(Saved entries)
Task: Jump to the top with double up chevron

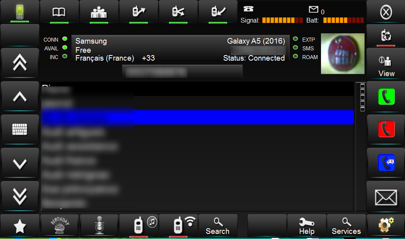Action: [x=20, y=63]
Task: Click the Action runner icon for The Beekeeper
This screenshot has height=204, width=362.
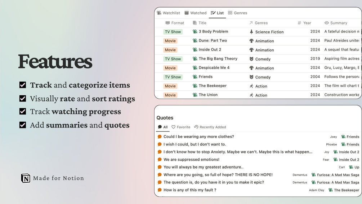Action: point(251,86)
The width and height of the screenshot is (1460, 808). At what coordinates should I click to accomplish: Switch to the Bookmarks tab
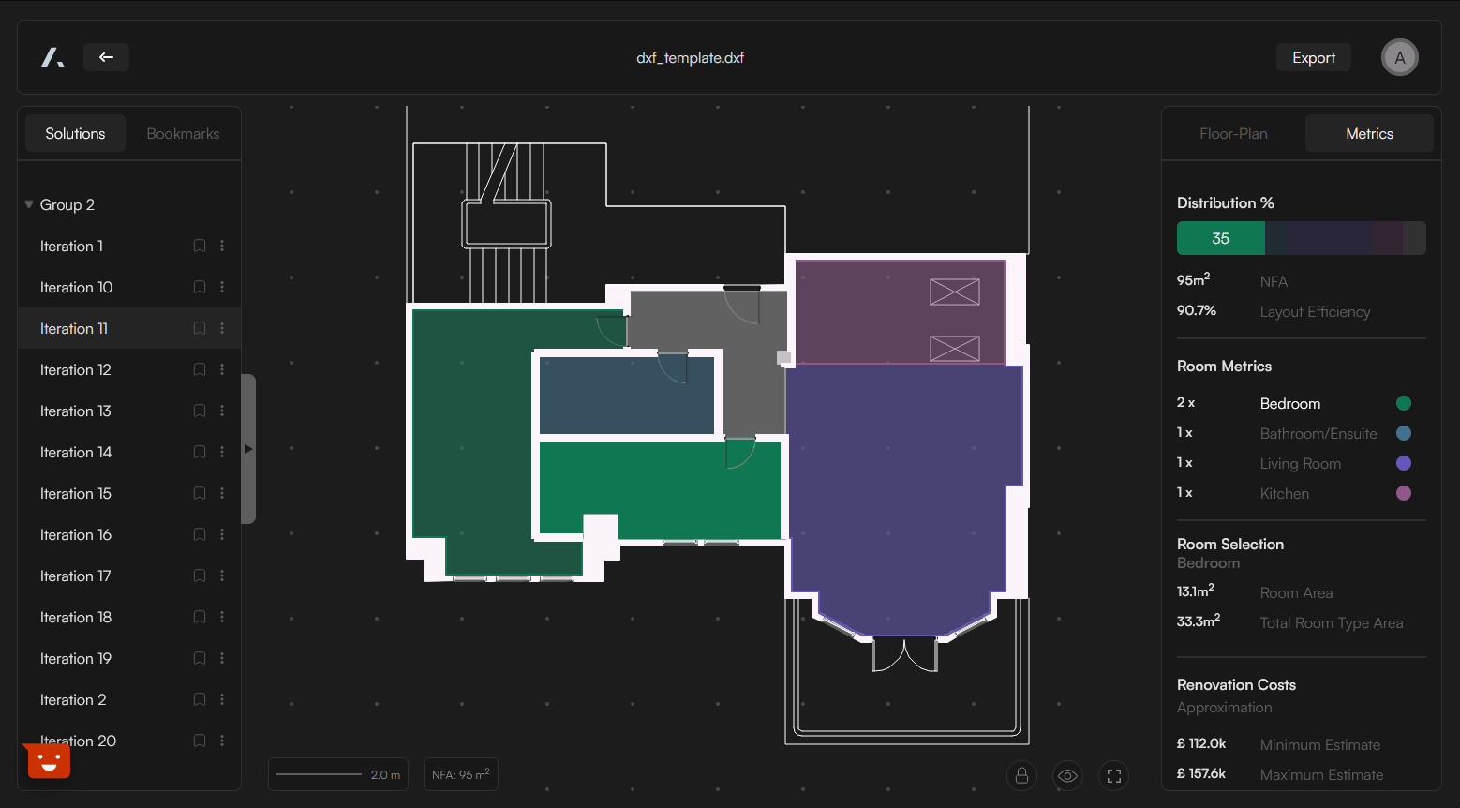[183, 133]
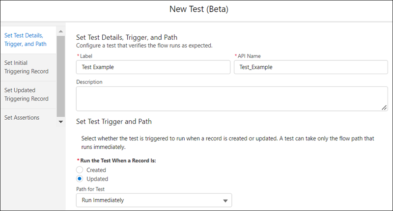Open the Set Assertions step
Screen dimensions: 393x211
point(22,118)
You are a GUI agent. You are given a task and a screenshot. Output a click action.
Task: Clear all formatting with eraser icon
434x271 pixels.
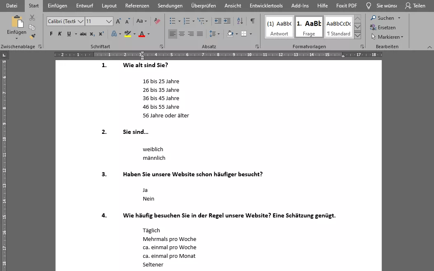click(157, 21)
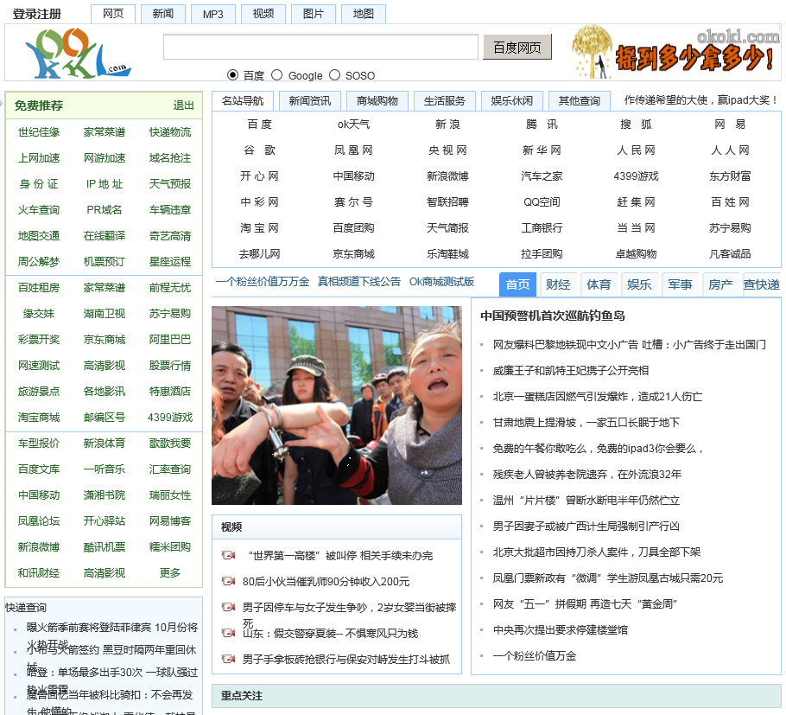
Task: Click the okokl.com site logo
Action: tap(76, 52)
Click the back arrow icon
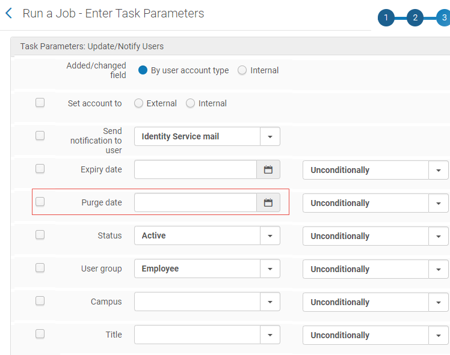This screenshot has height=355, width=450. (9, 13)
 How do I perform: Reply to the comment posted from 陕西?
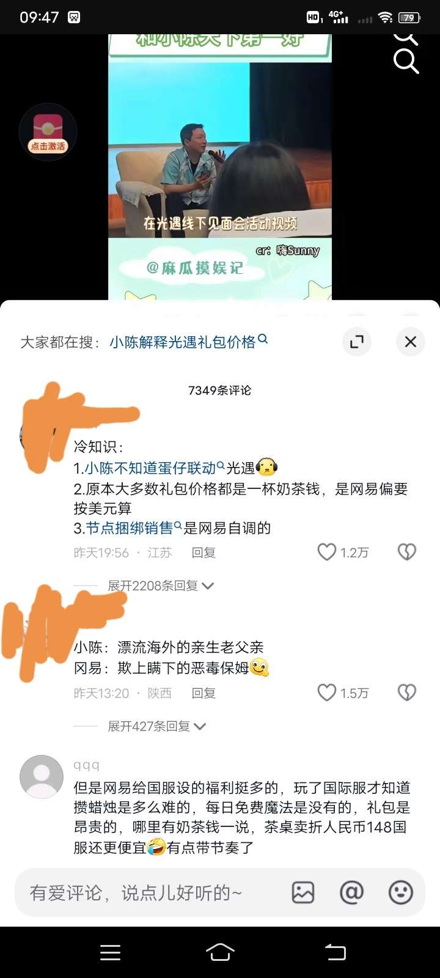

* WHAT TO WORK ON *
Output the line that contains "You are a GUI" and every subsequent line through the end of the entries, exactly as given, without pictures.

* RESULT OF THE EXERCISE *
You are a GUI agent. You are given a task and a screenshot. Output a click action.
Task: Clear all formatting with eraser icon
434x271 pixels.
click(157, 21)
Task: Click the okokl.com site logo
Action: tap(76, 52)
Click the back arrow icon
This screenshot has height=355, width=450. (9, 13)
 How do I perform: Reply to the comment posted from 陕西?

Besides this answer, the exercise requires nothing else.